Within my first week at Yale I attended mandatory sex-ed in which I was taught about the importance of consent, how to use a condom (as demonstrated on a wooden dildo), about the different methods of birth control and about different resources I could contact for an abortion in the event of an unplanned pregnancy. It was very helpful to learn this information and these classes should continue to be taught. However, during this workshop, there was no mention of resources available if I were to be pregnant or have a child and want to raise it. Similarly, there are no resources explaining how the university will help me should I become pregnant and decide to carry the baby to term.

Having lived and attended classes at Yale for the last semester, I am aware of the many ways in which Yale fails to welcome student parents. First years and sophomores who are not married and are under 21 are required to live on campus, and there is no listed exception for students with dependent children. In the event a student has to hand in an assignment late, there is no explicit exception for if one’s child is sick. Yale has no daycare for the children of undergraduate students on campus, no special financial assistance programs for parents to cover the costs of childcare, no ability to get healthcare coverage through the university for a dependent child and no listed parental leave policy for enrolled undergraduates.

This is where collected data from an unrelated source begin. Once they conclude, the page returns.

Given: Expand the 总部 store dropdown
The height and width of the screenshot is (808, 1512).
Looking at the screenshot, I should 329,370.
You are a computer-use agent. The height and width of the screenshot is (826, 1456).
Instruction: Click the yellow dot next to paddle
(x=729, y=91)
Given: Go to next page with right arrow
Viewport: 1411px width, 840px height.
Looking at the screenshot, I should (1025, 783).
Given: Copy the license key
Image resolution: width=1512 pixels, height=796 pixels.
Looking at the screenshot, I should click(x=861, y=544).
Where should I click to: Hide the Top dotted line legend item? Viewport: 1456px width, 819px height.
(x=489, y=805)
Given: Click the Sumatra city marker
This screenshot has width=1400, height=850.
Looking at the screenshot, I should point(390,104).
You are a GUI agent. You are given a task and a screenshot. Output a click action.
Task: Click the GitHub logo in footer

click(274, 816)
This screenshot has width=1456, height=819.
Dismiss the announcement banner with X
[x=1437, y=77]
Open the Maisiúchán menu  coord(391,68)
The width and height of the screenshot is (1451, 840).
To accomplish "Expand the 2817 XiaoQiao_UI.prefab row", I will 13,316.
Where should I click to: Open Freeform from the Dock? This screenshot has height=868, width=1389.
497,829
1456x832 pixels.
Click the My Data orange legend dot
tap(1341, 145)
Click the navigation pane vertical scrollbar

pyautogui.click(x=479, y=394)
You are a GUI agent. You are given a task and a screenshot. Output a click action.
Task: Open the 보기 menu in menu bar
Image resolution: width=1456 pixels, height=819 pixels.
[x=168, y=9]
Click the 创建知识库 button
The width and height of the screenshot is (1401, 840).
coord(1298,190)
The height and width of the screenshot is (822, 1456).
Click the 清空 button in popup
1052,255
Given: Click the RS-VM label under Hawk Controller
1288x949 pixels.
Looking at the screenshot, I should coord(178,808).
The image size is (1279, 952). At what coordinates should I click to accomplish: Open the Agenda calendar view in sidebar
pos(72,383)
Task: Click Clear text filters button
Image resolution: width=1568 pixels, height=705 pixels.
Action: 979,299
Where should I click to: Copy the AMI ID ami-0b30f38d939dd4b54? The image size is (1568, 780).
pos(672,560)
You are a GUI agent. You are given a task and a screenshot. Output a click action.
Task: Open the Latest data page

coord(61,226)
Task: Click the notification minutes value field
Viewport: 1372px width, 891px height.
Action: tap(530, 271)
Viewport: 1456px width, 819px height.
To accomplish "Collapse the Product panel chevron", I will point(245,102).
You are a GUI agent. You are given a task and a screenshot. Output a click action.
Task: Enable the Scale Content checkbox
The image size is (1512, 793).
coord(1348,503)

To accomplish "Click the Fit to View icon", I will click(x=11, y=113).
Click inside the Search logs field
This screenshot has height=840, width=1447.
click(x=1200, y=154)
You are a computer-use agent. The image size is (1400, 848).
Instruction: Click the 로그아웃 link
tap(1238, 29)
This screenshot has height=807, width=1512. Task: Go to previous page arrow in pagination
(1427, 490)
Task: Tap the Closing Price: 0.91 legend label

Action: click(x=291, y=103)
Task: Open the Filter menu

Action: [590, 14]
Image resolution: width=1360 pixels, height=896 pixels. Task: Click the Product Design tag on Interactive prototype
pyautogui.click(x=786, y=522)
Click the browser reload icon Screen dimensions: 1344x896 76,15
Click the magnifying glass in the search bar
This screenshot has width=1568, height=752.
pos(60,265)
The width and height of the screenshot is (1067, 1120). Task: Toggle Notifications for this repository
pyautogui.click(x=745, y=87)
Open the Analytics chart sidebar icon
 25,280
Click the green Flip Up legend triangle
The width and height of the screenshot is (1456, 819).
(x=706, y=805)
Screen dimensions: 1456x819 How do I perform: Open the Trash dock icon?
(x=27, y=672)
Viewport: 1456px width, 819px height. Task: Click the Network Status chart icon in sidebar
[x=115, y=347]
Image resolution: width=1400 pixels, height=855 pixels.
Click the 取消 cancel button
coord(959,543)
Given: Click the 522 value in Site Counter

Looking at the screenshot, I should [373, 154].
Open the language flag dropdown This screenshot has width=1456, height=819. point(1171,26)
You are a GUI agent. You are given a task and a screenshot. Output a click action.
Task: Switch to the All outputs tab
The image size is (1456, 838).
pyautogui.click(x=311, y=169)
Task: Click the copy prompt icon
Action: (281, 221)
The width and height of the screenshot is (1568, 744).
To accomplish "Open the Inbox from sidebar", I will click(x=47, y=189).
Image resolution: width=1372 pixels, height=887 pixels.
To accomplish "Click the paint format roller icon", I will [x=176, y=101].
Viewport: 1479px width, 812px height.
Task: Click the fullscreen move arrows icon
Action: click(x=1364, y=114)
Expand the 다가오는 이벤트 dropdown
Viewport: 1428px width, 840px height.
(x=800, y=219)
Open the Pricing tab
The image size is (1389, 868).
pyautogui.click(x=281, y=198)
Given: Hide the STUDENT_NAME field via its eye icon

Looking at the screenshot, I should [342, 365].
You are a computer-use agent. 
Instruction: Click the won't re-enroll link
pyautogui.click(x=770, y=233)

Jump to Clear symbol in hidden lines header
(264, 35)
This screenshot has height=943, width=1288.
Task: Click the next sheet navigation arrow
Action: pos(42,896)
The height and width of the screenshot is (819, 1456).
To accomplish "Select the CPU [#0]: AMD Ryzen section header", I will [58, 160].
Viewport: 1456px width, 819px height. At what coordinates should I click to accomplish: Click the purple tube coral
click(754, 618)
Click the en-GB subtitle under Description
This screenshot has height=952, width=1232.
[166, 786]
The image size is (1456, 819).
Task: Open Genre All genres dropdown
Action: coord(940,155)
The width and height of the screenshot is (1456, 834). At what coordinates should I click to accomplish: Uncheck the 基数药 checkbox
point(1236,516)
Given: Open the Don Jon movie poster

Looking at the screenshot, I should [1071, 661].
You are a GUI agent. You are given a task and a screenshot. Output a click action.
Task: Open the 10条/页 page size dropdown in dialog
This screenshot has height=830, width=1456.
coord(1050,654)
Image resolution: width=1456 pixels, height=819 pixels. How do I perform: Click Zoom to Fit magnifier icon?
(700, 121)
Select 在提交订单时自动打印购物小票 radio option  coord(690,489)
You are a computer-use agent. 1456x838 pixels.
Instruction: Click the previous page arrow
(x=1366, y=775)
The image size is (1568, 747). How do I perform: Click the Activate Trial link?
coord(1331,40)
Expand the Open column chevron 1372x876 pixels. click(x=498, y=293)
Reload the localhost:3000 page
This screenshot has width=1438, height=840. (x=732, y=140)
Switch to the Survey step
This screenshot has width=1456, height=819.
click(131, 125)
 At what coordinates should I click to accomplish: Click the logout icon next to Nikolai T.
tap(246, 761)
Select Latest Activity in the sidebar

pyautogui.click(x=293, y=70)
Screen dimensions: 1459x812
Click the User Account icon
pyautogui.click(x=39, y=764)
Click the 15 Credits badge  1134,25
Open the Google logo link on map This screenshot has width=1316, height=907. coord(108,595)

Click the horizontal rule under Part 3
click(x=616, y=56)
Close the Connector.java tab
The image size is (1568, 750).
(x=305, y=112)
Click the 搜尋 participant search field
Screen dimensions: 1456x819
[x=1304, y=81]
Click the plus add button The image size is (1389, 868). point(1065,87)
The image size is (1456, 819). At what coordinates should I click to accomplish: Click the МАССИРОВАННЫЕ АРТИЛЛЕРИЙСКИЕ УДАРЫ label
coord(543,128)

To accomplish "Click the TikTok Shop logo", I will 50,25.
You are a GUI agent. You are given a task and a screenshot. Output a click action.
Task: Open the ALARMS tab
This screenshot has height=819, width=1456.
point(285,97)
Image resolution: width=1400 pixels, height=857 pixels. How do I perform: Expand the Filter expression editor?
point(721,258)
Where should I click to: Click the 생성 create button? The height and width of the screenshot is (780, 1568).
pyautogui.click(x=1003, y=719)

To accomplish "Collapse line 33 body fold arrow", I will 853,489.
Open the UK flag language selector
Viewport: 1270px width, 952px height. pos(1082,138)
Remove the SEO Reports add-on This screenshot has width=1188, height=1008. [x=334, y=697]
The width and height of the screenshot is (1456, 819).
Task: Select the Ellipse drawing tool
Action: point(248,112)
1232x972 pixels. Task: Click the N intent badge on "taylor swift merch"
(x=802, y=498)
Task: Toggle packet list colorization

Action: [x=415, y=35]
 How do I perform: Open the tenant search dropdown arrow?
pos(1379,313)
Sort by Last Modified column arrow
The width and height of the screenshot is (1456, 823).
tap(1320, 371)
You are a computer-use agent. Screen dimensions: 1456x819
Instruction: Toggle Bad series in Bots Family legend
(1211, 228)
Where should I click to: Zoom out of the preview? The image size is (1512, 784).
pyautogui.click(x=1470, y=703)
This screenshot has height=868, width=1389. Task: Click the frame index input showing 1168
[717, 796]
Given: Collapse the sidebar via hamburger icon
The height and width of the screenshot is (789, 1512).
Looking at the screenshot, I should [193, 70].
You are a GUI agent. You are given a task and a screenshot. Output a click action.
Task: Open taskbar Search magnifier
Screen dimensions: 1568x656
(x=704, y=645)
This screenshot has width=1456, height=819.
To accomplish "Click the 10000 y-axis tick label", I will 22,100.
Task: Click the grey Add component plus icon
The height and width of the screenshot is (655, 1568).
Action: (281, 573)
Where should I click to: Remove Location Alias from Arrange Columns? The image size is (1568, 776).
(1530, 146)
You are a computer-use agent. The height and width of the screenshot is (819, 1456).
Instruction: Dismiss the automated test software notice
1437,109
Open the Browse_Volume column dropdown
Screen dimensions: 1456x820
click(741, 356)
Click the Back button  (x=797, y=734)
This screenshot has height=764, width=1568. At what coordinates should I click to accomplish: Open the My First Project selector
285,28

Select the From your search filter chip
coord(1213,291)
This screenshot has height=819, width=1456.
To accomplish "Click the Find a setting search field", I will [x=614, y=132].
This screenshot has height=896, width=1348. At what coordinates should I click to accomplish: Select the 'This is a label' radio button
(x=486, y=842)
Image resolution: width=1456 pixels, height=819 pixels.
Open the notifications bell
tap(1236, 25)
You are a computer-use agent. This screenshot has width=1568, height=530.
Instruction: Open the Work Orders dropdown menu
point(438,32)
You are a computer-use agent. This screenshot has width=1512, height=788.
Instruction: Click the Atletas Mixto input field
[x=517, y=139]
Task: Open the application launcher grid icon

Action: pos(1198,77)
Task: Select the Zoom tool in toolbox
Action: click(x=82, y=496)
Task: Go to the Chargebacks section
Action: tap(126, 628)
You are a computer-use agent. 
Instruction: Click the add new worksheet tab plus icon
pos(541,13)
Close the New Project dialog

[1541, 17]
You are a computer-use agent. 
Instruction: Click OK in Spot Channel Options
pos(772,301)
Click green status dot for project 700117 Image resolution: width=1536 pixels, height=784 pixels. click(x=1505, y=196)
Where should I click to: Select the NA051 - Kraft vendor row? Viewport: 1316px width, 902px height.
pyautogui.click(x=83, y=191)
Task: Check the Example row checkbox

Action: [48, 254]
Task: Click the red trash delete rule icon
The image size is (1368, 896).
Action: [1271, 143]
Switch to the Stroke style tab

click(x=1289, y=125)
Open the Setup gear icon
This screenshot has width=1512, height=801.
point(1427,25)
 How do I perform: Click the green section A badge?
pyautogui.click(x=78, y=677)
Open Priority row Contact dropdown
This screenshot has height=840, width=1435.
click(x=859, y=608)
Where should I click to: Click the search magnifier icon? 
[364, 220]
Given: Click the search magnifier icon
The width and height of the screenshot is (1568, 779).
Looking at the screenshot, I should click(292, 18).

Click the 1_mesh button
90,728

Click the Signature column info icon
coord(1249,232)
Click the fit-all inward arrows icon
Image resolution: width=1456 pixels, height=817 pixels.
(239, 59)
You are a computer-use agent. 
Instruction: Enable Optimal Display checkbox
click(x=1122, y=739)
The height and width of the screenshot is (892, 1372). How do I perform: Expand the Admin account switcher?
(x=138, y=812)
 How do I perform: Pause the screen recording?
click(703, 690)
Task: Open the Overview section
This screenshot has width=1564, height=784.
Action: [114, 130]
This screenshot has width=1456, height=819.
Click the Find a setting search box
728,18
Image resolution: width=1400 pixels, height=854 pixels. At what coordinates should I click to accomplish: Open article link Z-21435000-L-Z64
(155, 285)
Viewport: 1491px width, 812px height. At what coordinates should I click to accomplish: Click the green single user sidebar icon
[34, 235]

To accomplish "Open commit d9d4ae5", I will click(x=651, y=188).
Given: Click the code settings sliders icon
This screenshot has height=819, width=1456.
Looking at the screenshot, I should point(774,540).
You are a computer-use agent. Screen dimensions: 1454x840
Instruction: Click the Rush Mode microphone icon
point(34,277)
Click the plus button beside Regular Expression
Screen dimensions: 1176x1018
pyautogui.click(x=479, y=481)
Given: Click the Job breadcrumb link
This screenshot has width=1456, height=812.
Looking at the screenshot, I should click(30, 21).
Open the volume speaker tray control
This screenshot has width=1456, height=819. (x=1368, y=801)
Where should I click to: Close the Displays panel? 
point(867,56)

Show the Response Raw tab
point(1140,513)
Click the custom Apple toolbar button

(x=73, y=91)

Questions to administrators on these topics are often met with pregnant pauses, rather than action. 

With an endowment of over $30 billion, it is hard to imagine that Yale could not implement some or all of these changes. Many of them simply require changing a sentence or two in official university policy. The real question is: Does Yale want to? Seemingly not, as Yale does not recruit student parents or offer them much support. On tours of Yale, there is no mention of initiatives or materials to help prospective students who are also parents. 

On campus there seems to be the perception from students, the administration and admissions officers that a successful Yale student does not have a child during her four year enrollment, despite the fact that President George W. Bush was born while his father the late President George H.W. Bush was an undergraduate at Yale (and by most measures, both men were fairly successful).

Even if Yale does not have an explicit policy to dissuade parents from applying and students from becoming parents, as one of the nation’s leading educational institutions, Yale should seek to educate top students from all backgrounds.

As I learned in my first year sex-ed workshop, talking openly and truthfully about sex is vital. Yale should seek to do so not only about safety, consent and pleasure, but also about the possibility of children.